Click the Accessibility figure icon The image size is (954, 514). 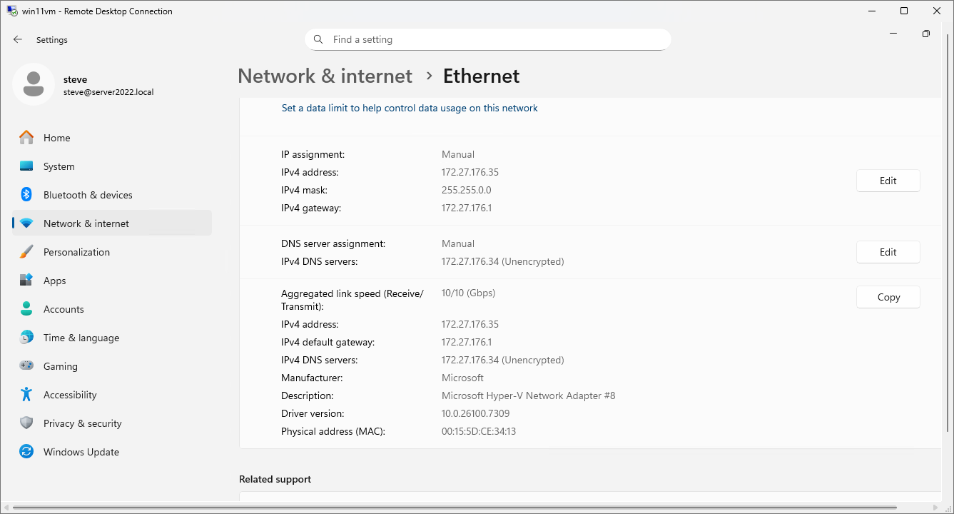tap(26, 395)
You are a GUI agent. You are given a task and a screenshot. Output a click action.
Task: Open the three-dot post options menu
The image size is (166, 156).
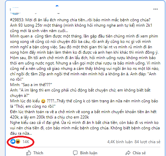tap(156, 9)
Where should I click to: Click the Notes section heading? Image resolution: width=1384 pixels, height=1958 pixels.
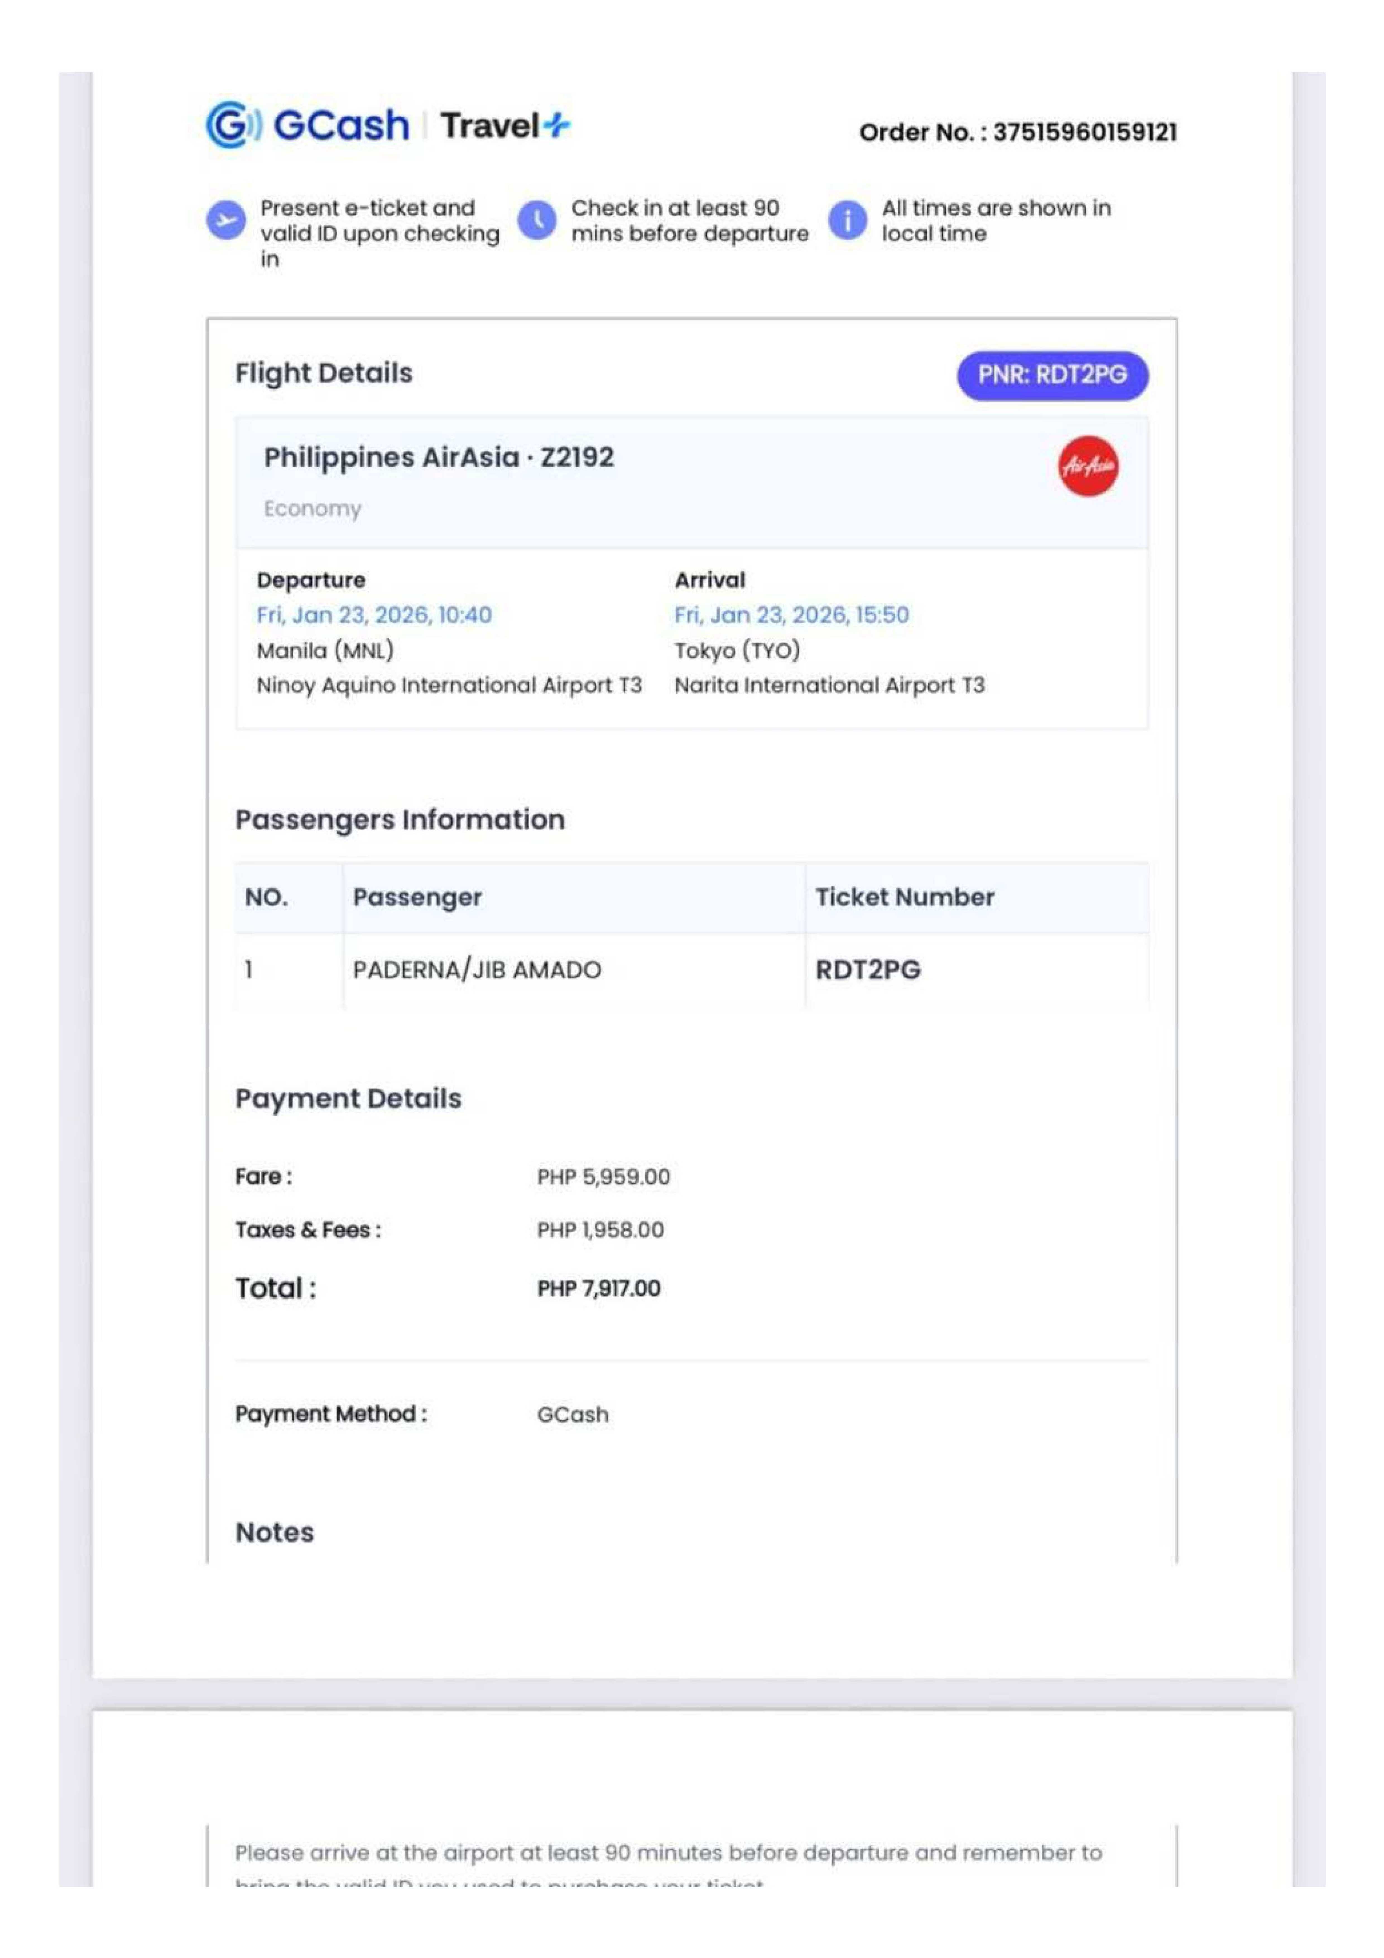point(275,1532)
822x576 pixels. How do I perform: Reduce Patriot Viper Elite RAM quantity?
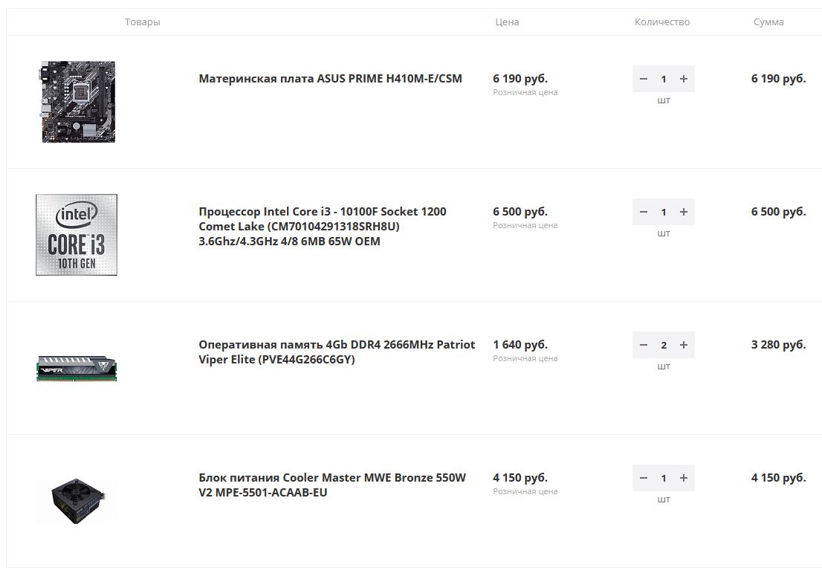pos(644,345)
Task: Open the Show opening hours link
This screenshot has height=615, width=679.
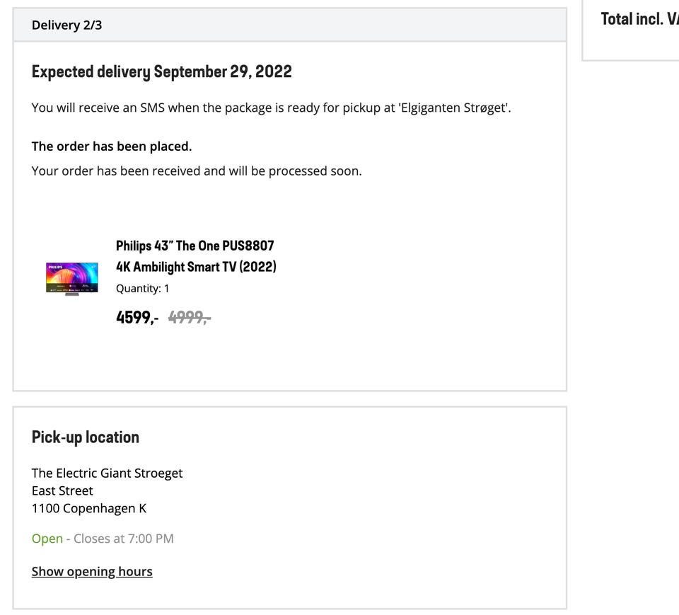Action: point(92,571)

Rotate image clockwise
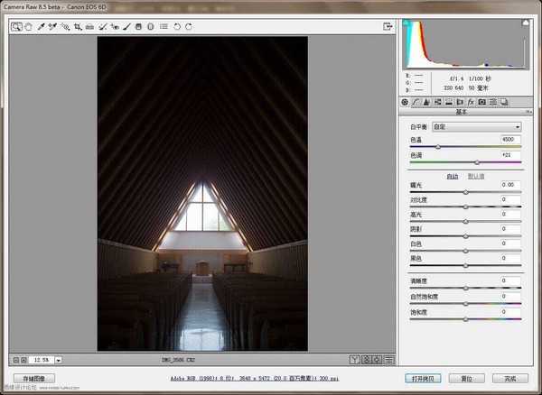(x=189, y=27)
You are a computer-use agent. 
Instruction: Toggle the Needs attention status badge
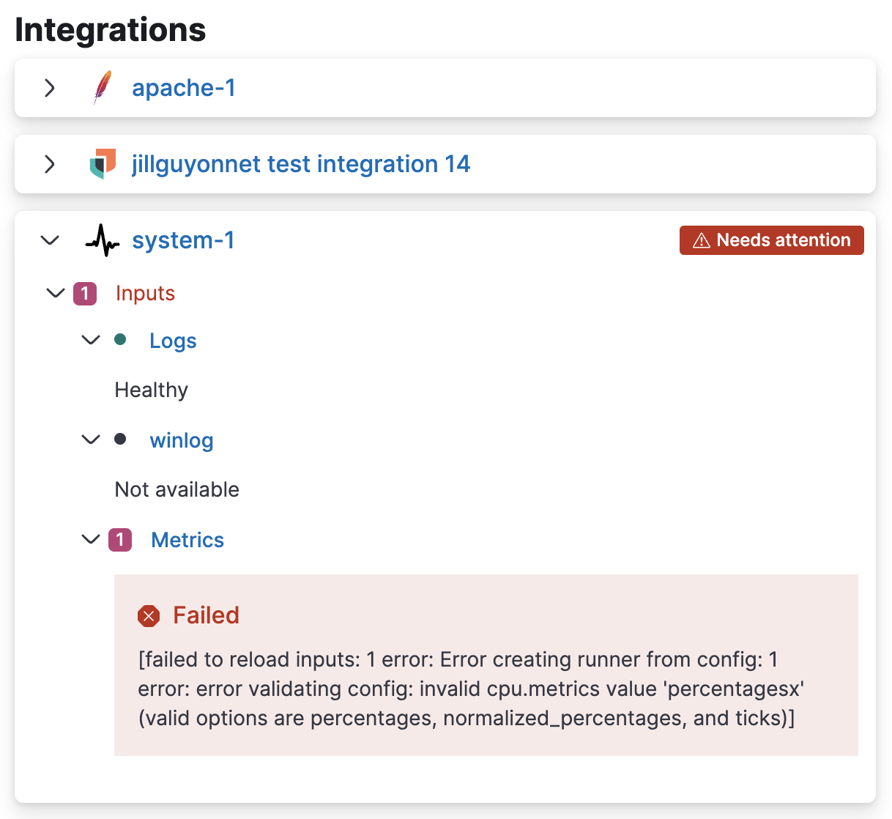pyautogui.click(x=771, y=240)
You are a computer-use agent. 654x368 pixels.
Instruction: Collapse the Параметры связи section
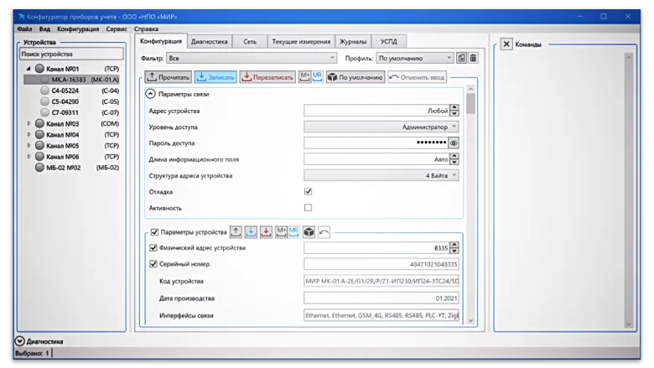point(151,94)
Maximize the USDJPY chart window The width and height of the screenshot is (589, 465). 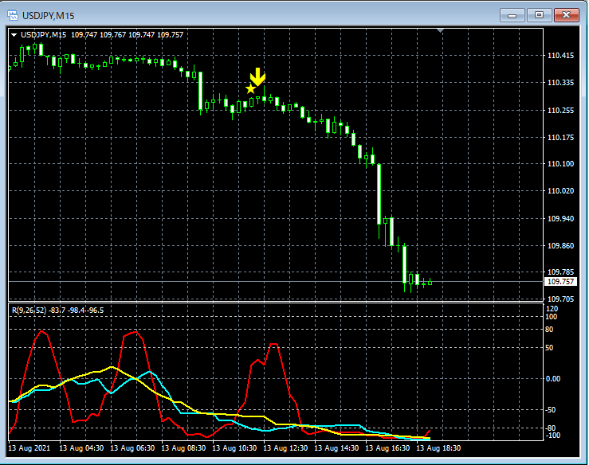[x=540, y=14]
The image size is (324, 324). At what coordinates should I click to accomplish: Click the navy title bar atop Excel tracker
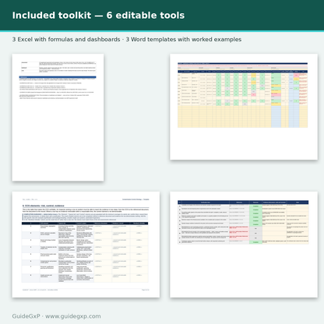pyautogui.click(x=242, y=63)
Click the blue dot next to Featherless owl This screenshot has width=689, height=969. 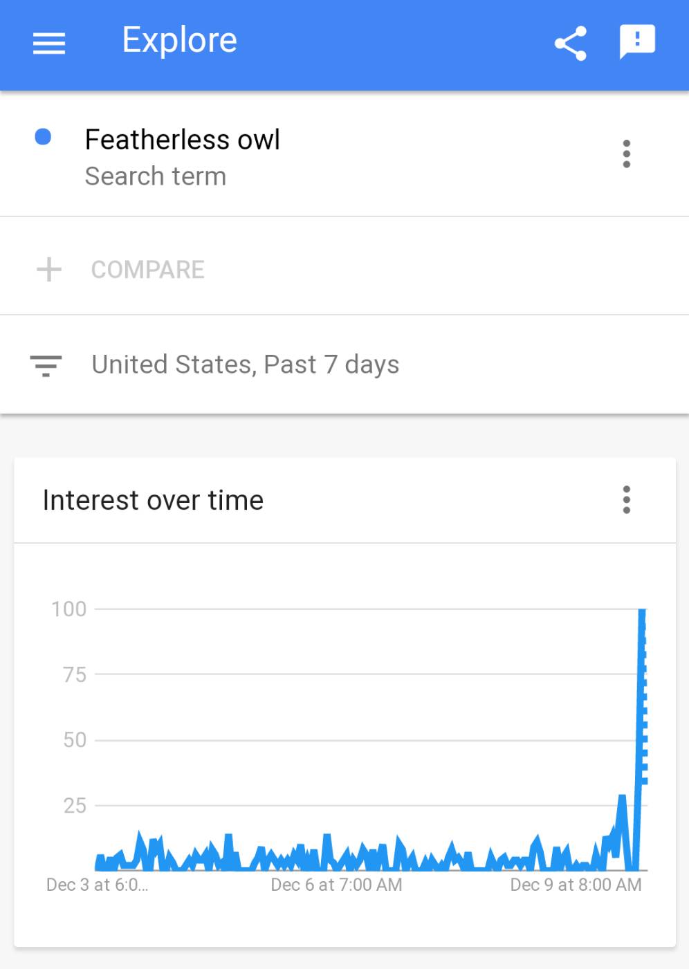[43, 137]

* **Activity**
For the string "computer", search the preceding data and copy every line that includes it.

* **Task response**
You are a computer-use agent. 
You are a computer-use agent. 654x368 pixels.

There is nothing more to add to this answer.